October 15, 2005
Lawyers proceeded under the Information Technology Act, 2000
In first of its kind case, the Delhi High Court has declined to stay criminal proceedings or quash the First Information Report ("FIR") against four lawyers. However, the court has granted bail to the accused. Titus & Co. (former employer of the accused) has charged the accused of cheating, criminal breach of trust, theft of electronic records and hacking into its computer network system.
The complaint was filed with the Special Cell of the Delhi Police in August, 2004 and an FIR was registered against the four accused, all of whom were previously employed by Titus & Co .The complaint was under Section 66 of the Information Technology Act, 2000 ("IT Act") for "hacking of computer network", and the offense committed by the accused was that they had allegedly taken away vast amounts of confidential data from the firm's computer network system. Following the registration of the FIR, the Delhi Police conducted a raid on the office premises of LexCounsel - the outfit set up by the four lawyers at residence of one of the lawyers in Delhi - and allegedly found four hard discs containing confidential client information.

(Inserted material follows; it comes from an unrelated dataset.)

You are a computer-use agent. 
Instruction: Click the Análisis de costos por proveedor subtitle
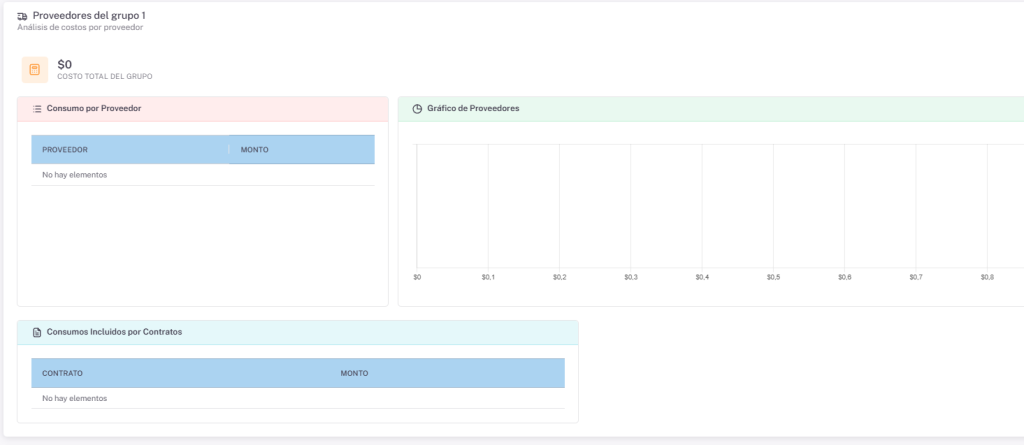(x=80, y=28)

In response to the above accusation the four accused filed a petition in the court for quashing of the case as they claimed that they had wrongly been charged with the illegal possession of office electronic records. The accused have contended that at the time of leaving Titus & Co., they were not employees, but were in fact ``fee-sharing partners''. The court dismissed this petition on the ground that the records of the firm clearly showed that they were employees and not partners.
Presently, the petitioners have been granted bail upon furnishing personal bonds for Rs.1 lakh each, with one surety for a like amount and subject to condition that they shall join investigations as and when required; and that they shall not in any manner tamper with the prosecution evidence and shall not leave India without the permission of the trial court.

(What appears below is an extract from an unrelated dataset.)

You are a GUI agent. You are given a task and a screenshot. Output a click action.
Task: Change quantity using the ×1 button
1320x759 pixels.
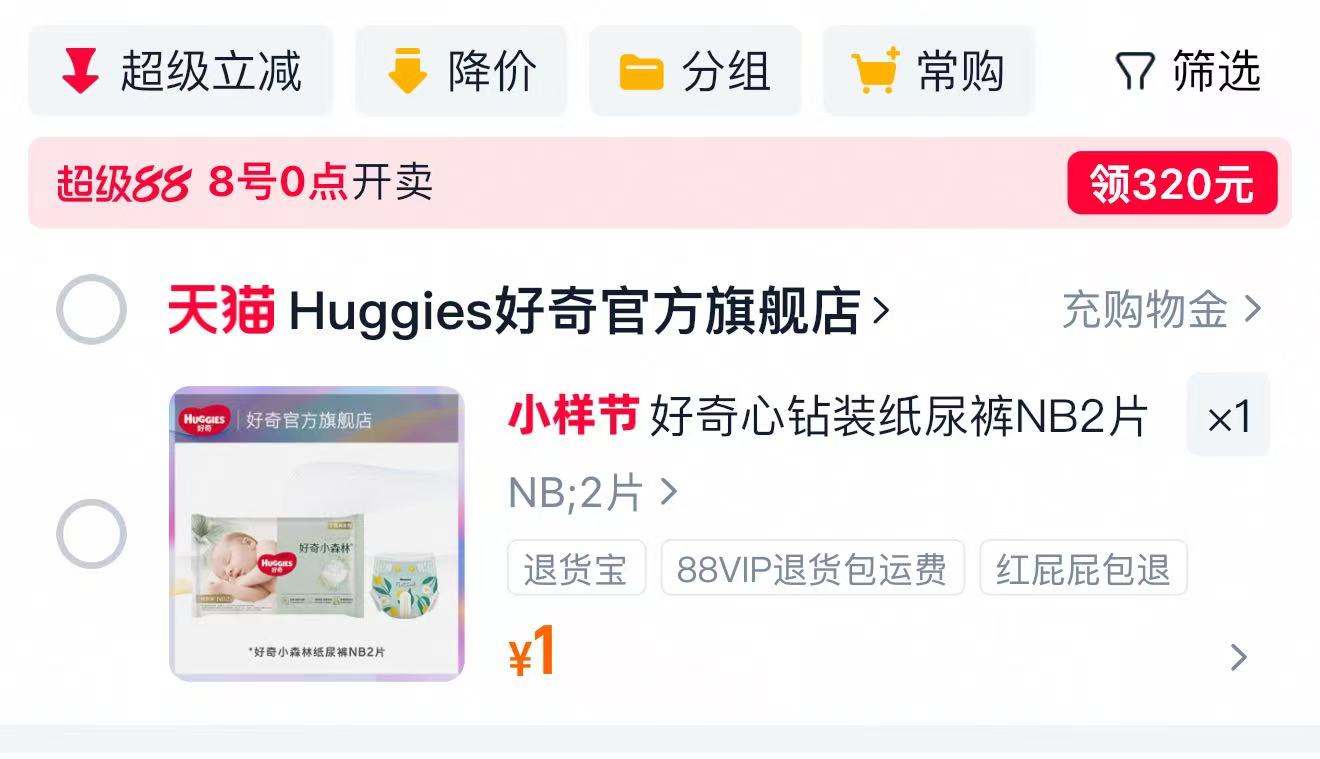click(1228, 415)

Though, this is not one of the first cases under the Section 66 of the IT Act, it has been the first time that lawyers have been prosecuted under the same. The new amendment in the IT Act has proposed to make Section 66 more stringent. This move has been matched by the active role that the judiciary has taken towards enforcing intellectual property and protecting confidentiality of persons, as indicative in recent court decisions, including the recent one.